细菌基因组的三维组织机制一直是生物学研究的核心挑战。传统Hi-C技术受限于500bp-1kb的分辨率，难以解析精细结构。本研究开发的增强型Micro-C染色体构象捕获技术首次实现10bp分辨率，在大肠杆菌中揭示了核体的基本空间结构元件。

Elementary features of the E. coli 3D genome

超高分辨率Micro-C图谱识别出三类特征性结构：

1. 操纵子大小的染色体互作域（OPCIDs）：呈现方形接触模式，与高转录操纵子精确共定位

2. 染色体发夹结构（CHINs）：垂直接触簇，长度中位数2kb

3. 染色体发夹结构域（CHIDs）：由多个CHINs组成的更大沉默区域

OPCIDs: transcription-driven structures

热休克实验证实σ³²操纵子激活后形成OPCIDs，而利福平处理导致其消失。OPCIDs最显著的特征是启动子（TSS）与终止子（TES）的高频接触，这种相互作用强度与转录水平呈正相关，暗示其可能促进RNA聚合酶（RNAP）的循环利用。

Organization of CHINs and CHIDs

染色质免疫沉淀测序（ChIP-seq）显示H-NS和StpA特异性结合CHINs的茎部区域，形成双峰分布。MukBEF在CHIN臂部富集，而Fis和DNA旋转酶则被排除在外。原位邻近连接实验（PLA）证实约50%细胞中存在CHIN空间构象。

CHINs and CHIDs are assembled on HTGs

生物信息学分析显示83%的CHINs与水平转移基因（HTGs）重叠，这些区域具有显著更高的AT含量。CHIDs则定位于HTGs簇，与重复元件区域共定位，印证了其在异源基因沉默中的功能。

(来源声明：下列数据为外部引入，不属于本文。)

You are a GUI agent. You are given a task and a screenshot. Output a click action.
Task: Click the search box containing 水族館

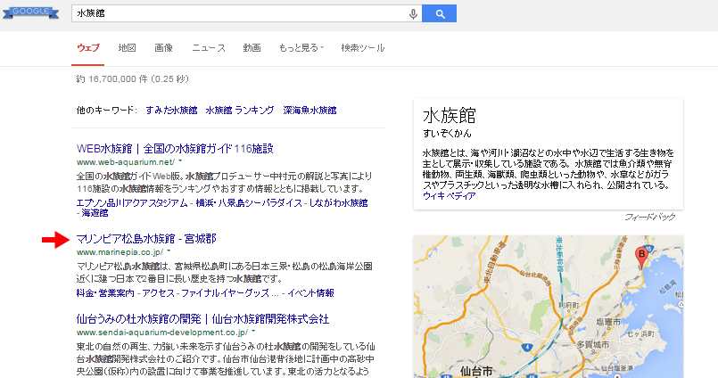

H-NS is the top manager of CHINs

基因敲除实验表明：

• Δhns导致60% CHINs消失

• ΔhnsΔstpA双敲除引起CHINs完全解离

• 特异性竞争剂netropsin处理重现双敲除表型

  体外重建实验证实纯化H-NS可在含CHIN序列的质粒上自发组装发夹结构。

Disassembly of CHINs activates HTGs

转录组分析显示：

• Δhns使46% HTGs表达上调

• ΔhnsΔstpA导致90% HTGs激活

• CHIN相关基因在野生型中表达水平比非CHIN基因低15倍

  RT-qPCR验证ygeH等基因在双敲除株中表达上调达150倍，伴随CHID向OPCID的转化。

CHINs are superhelicity independent

bleomycin处理解除DNA超螺旋后，CHINs结构保持完整；而ciprofloxacin和novobiocin抑制旋转酶活性同样不影响CHINs，表明其组装不依赖超螺旋结构。

Discussion

该研究建立了原核生物基因组三维组织的新范式：

1. 转录机器驱动OPCIDs形成，可能通过TSS-TES接触提高转录效率

2. H-NS/StpA介导的CHINs网络既沉默HTGs，又通过环化隔离活性操纵子

3. CHINs间的互作可能促进HTGs重组，为细菌进化提供结构基础

   这项10bp分辨率的研究为理解原核染色质结构与功能关系提供了全新视角。